Записки старого книжника (Осетров) - страница 147

Был прекрасный день, когда Максим последний раз взглянул на Ватопед. Сюда, на Халкидон, ему не суждено было никогда возвратиться. Сначала ехали морем и долгое время провели в Таврии, где афонский инок усердно читал славянские книги, постигая чужую речь. Есть споры, почему ходебщики бесконечно долго путешествовали. Как бы то ни было, Москва встретила святогорцев колокольными звонами. Максима как почетного гостя поселили на кремлевском холме, и он здесь быстро получил прозвание Грека, с этим и вошел навсегда под своды истории. Кроме полного содержания, вчерашний странствователь-мореход получил доступ в книжницу московских государей, которая отличалась богатствами. В ней можно было перечитать Гомера и Вергилия и почувствовать себя дома в греческих и латинских «божественных дворцах Олимпа». Но Максима ждала срочная работа — Москва жаждала приобщения к нетленной мудрости старых книг.

Кремль обладал огромным опытом коллективной книгописной работы. При деятельном участии Максима появились рукописные исполины, потребовавшие монастырского терпения, усилий многих рук и безукоризненной грамотности. При Максиме возникла своего рода книгописная старательная дружина. Вместе с Максимом денно и нощно работал Дмитрий Герасимов, умница, знаток латыни и немецкого; помощником Герасимова стал Власий. Последний происходил из новгородцев, славившихся на Руси образованностью.

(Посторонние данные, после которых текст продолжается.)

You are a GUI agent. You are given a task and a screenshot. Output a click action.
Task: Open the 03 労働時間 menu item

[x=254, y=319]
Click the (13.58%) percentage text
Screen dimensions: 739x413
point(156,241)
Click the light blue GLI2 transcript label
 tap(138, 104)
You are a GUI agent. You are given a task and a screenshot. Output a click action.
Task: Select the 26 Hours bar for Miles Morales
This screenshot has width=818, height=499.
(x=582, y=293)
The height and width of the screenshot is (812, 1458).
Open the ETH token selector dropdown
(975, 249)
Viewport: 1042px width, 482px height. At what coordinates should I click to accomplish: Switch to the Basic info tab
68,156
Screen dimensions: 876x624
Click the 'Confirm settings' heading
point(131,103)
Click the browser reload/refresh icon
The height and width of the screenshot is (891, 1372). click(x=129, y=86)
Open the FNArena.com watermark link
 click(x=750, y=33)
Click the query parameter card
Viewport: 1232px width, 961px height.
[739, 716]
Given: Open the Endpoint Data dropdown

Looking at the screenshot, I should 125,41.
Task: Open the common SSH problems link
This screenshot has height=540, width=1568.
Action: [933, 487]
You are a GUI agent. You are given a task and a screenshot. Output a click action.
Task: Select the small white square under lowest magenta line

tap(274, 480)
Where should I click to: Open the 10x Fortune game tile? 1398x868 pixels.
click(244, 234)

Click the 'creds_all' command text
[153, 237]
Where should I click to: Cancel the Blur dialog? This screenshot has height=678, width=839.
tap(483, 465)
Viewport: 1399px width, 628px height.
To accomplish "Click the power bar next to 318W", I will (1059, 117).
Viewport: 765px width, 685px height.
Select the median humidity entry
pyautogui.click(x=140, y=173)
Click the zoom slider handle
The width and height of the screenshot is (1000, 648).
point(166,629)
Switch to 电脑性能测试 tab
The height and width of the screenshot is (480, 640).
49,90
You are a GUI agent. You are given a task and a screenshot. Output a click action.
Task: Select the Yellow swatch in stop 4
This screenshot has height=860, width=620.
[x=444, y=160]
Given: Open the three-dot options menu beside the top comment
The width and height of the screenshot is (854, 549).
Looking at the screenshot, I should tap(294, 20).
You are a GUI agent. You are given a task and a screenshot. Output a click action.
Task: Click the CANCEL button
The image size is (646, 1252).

Из послания Герасимова влиятельному дьяку мы узнаем, как шло дело: «Ныне, господин, Максим Грек переводит Псалтырь с греческого великому князю, а мы с Власом сидим переменяясь: он сказывает по-латыни, а мы сказываем по-русски писарям…» Словом, работа кипела, перья погружались в чернила из толченых орехов, писцы даром хлеб не ели.

Размеры книги были немалые — свыше тысячи страниц, но Максим с многочисленными помощниками всю работу выполнил за год и пять месяцев, сопроводив перевод Псалтыри толковым обращением к великому князю, носившим пояснительный характер. Возник огромный сборник псалмов с пояснениями. Псалмы входили в состав каждой службы, от их истолкования зависел практический подход ко многим делам. В песнопениях знающие люди видели «тишину души, орудие от ночных страхов, украшение молодых и утешение старых».

Недаром писатель много скитался по свету — дела мирские не давали ему покоя. Максим не просто попросился, завершив тяжкий труд, отпустить его с миром на Афон, но откровенно призывал Василия III и его наследника освободить Константинополь от агарян (турок) и даровать свободу пленным грекам. Мысль эта висела в воздухе, о ней толковали в теремах и палатах, но была для Москвы совершенно неприемлемой. Ученого мужа одарили, попросили потрудиться еще, оставив без внимания его военные советы. Слишком много было у Москвы собственных внутренних и внешних забот. Присоединились к Москве последние полусамостоятельные уделы, такие, как Псков, Рязанское княжество. Подвергались опале и ссылке бояре, привыкшие ощущать себя царьками, — нелегко было ломать их удельную спесь. Житья не было от Крымского ханства — набег следовал за набегом. Крымчаки побывали на Руси в 1507, 1516, 1518, 1521 годах. Немного поуспокоили Казань, построив Васильсурск-крепость и заведя добрые отношения с дальновидными людьми в самой Казани, но, как показала жизнь, все это были полумеры. В общем, Москве в те годы было не до Константинополя.